#### [What to work on]
Every record below should be repeated word for word, with the pictures left out.

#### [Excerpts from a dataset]
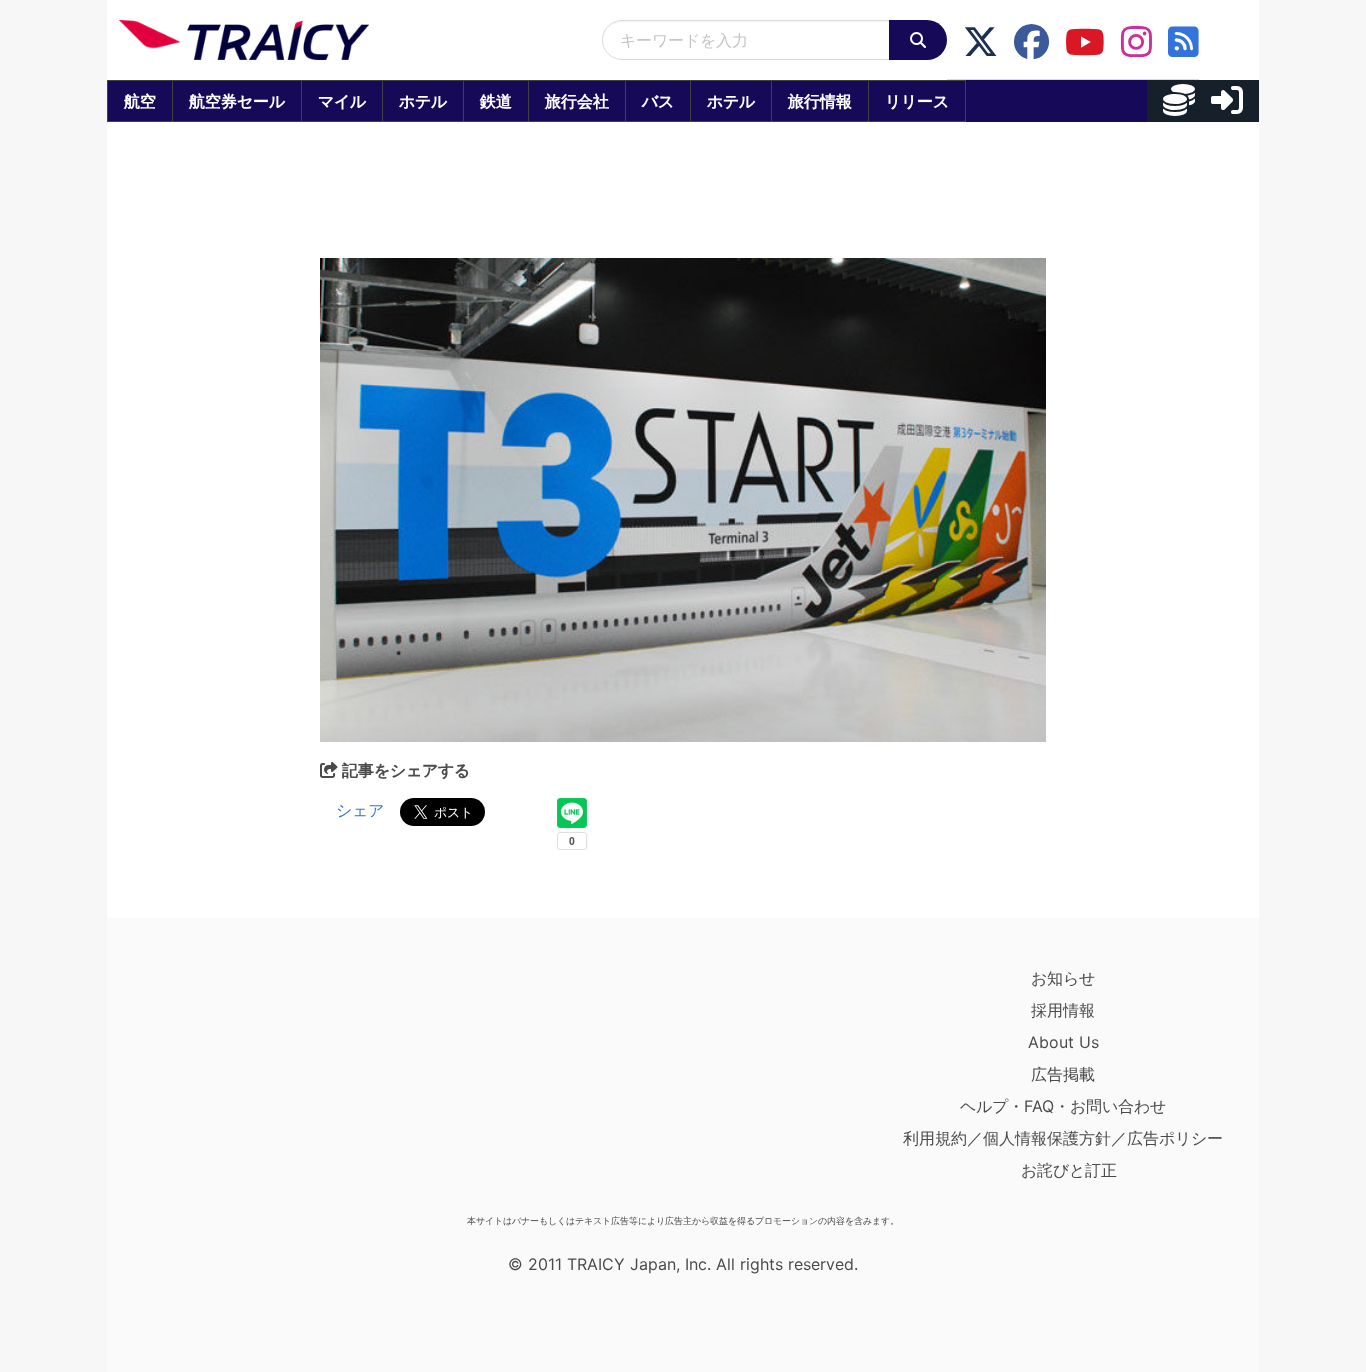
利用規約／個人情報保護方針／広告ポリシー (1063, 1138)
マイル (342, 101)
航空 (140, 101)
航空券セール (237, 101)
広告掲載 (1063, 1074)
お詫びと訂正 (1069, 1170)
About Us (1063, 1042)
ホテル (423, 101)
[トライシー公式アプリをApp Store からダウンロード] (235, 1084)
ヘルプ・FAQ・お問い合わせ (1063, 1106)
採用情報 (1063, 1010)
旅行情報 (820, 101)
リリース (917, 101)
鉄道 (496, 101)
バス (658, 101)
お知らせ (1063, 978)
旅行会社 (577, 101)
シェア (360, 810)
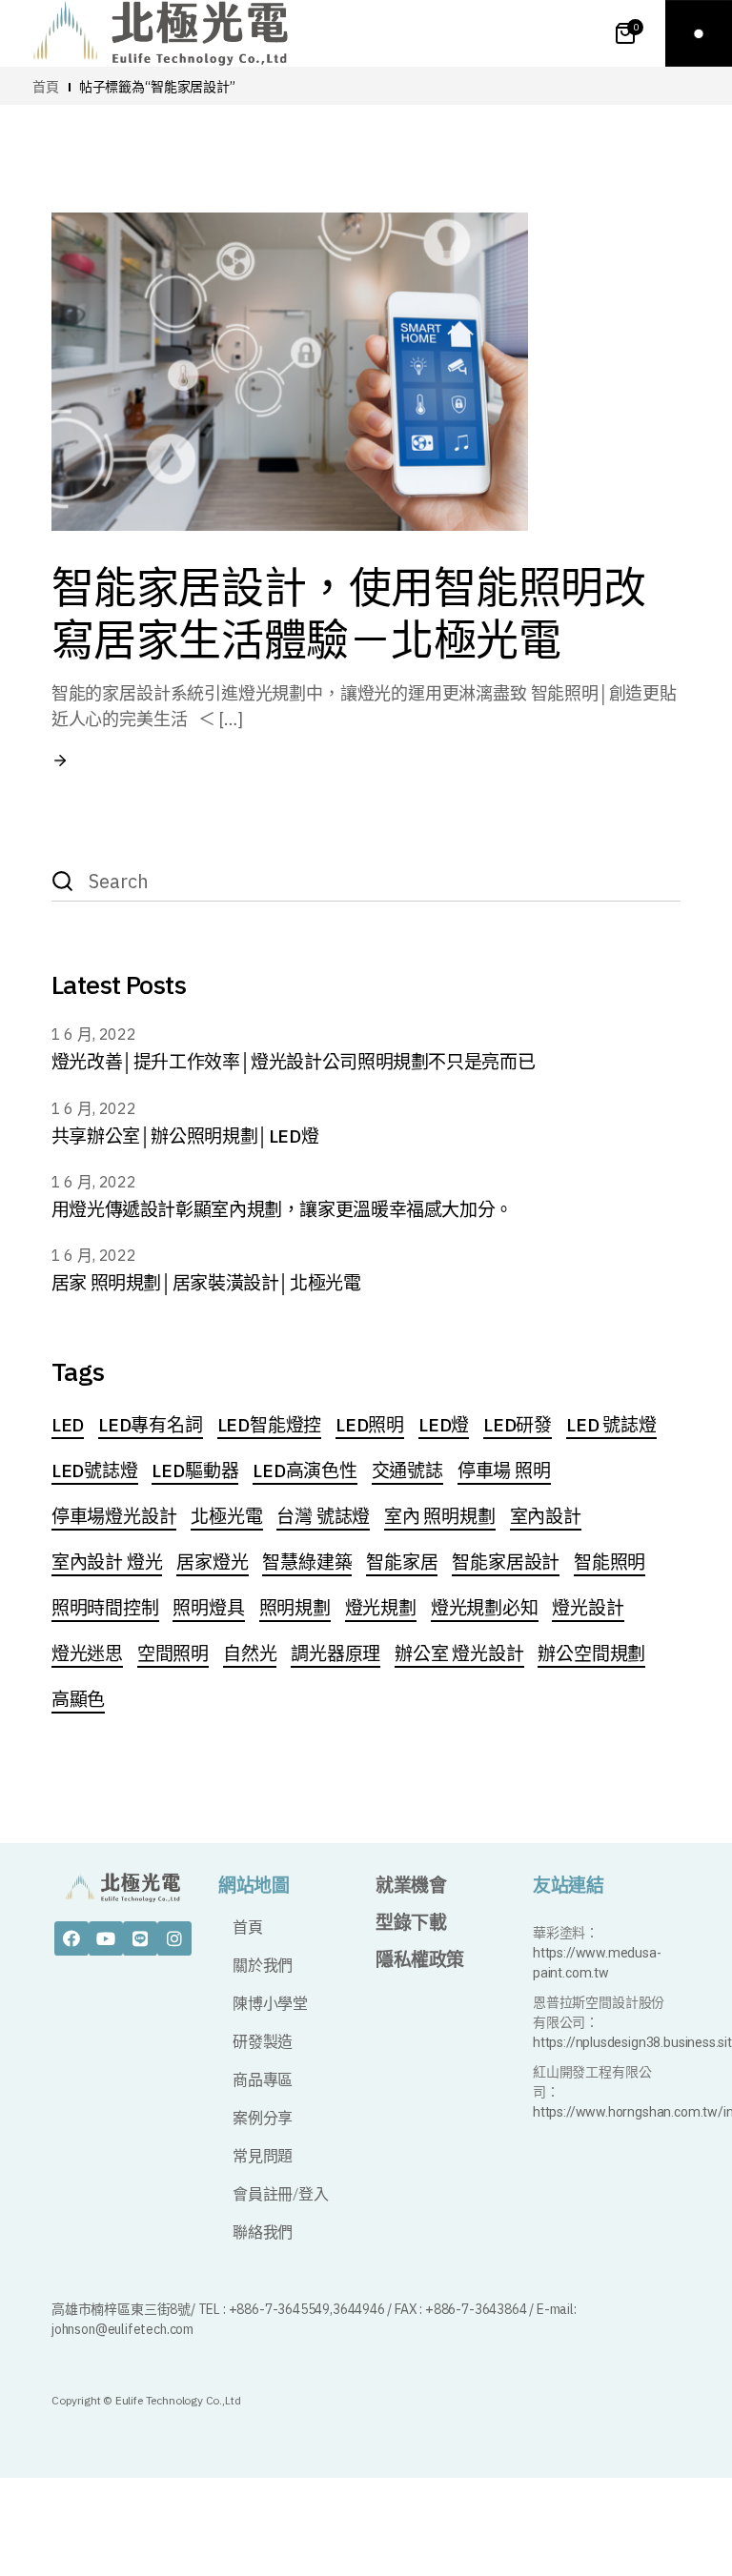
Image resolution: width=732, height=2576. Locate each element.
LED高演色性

#### [Answer to the exercise]
利用規約／個人情報保護方針／広告ポリシー (1063, 1138)
マイル (342, 101)
航空 (140, 101)
航空券セール (237, 101)
広告掲載 (1063, 1074)
お詫びと訂正 (1069, 1170)
About Us (1063, 1042)
ホテル (423, 101)
[トライシー公式アプリをApp Store からダウンロード] (235, 1084)
ヘルプ・FAQ・お問い合わせ (1063, 1106)
採用情報 (1063, 1010)
旅行情報 (820, 101)
リリース (917, 101)
鉄道 (496, 101)
バス (658, 101)
お知らせ (1063, 978)
旅行会社 (577, 101)
シェア (360, 810)
Image resolution: width=732, height=2576. Locate each element.
LED高演色性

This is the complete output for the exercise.